What I like about the politics in my new country's the fact that there are yahoos who are ready to die and kill for me. Again, things have changed. Instead of dying for me and make me face International Criminal Court (ICC), they’ll massively vote for me and avoid having a bad name resulting from such chaos and massacres.
I remember one guy that I adore hugely. This is Bassie Pesambili Mrambaramba who once told the Bongolalalanders to their face that he’d purchase a presidential jet even if it meant paupers to eat grasses. Like Joni Malicela, Mramba2 told those who opposed his nugatory plan to go to hell. Like Cleophas Devie Msuya, Mramba2 told detractors to carry their own crosses.
You know what. I discovered that politics sometimes is like madness. It blinds the minds so as to force people act and behave at their own peril. For Pete’s sake, how do you vote for a tycoon whose policies are clearly known to be making more money on your expense? Again, you'll hear such people in bondage laughing at others in a different type of megalomania such as systemic corruption and lack of changes.

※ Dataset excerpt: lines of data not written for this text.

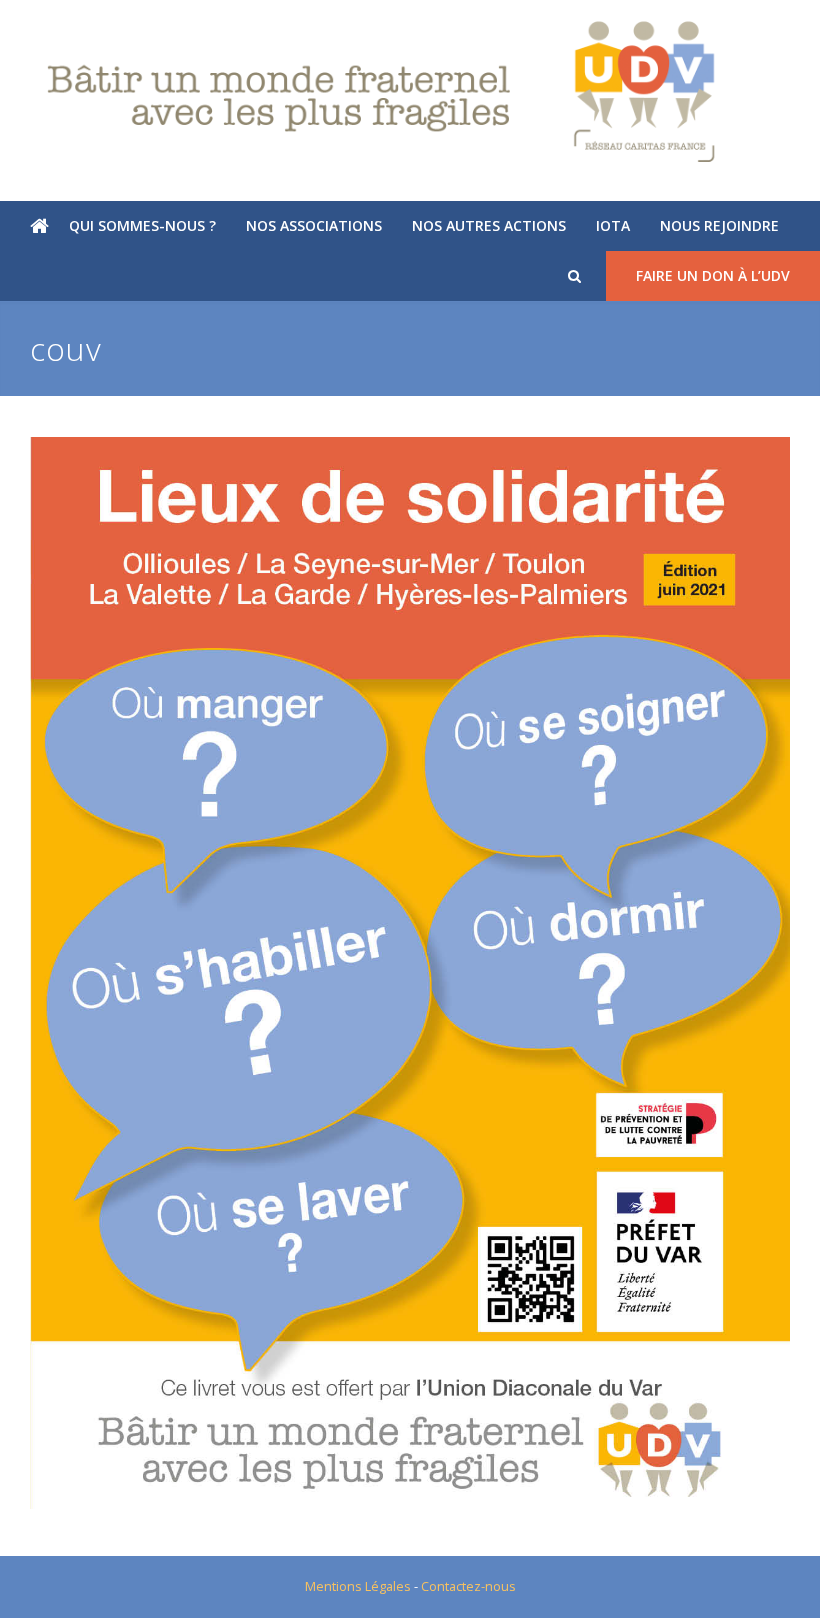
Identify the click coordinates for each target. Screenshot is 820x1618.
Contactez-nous (468, 1586)
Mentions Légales (358, 1586)
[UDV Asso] (410, 92)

If anything, political madness is another reason that geared me into inventing name change so as to become president in order to mint and print more money. After discovering that politics pays more than anything, I've decided to abandon my profession of boozing so that I can make a killing easily. I like politics. Whatever you do regardless whether makes sense or not, you’re paid handsomely. My friends the members of Mjengoni know this too well. Have you forgotten posho ya makalio or seating allowance? What of seminars on hoo-ha, ballyhoo and abracadabra? Presidency is more than that. It enables your family, courtiers, bootlickers and you to live in the heaven before you die. You globe-trot and spend as you deem fit. You tell no lies. Even if you promise empty promises nobody makes you responsible once it is known that they’re but empty ones. You promise paupers the heaven and give them the heck and nobody crucifies you.
Being president is next to being infallible. You err not. Whatever you do is praised and accepted even if it is unacceptable. Do you know why poverty swells every now and then while those in power promised goodies? It is because those guys are untouchable. They've the power. Whoever tries to question their ulaji and venality is being ‘Kibandered’ if not ‘Ulimbokered.’
Jokes aside, next general elections, my name will be on the ballot papers. Given that I've changed my name, surely, all people from my tribe of boozers (kikukalenji) must vote for me. They must do so knowingly that when I enjoy they too will enjoy. Given that news reached me that our land is now being given to illegal immigrants and illegal investors, being your president I’ll grab it and keep it for you. Mungu awape nini to have such a wise president in waiting like me!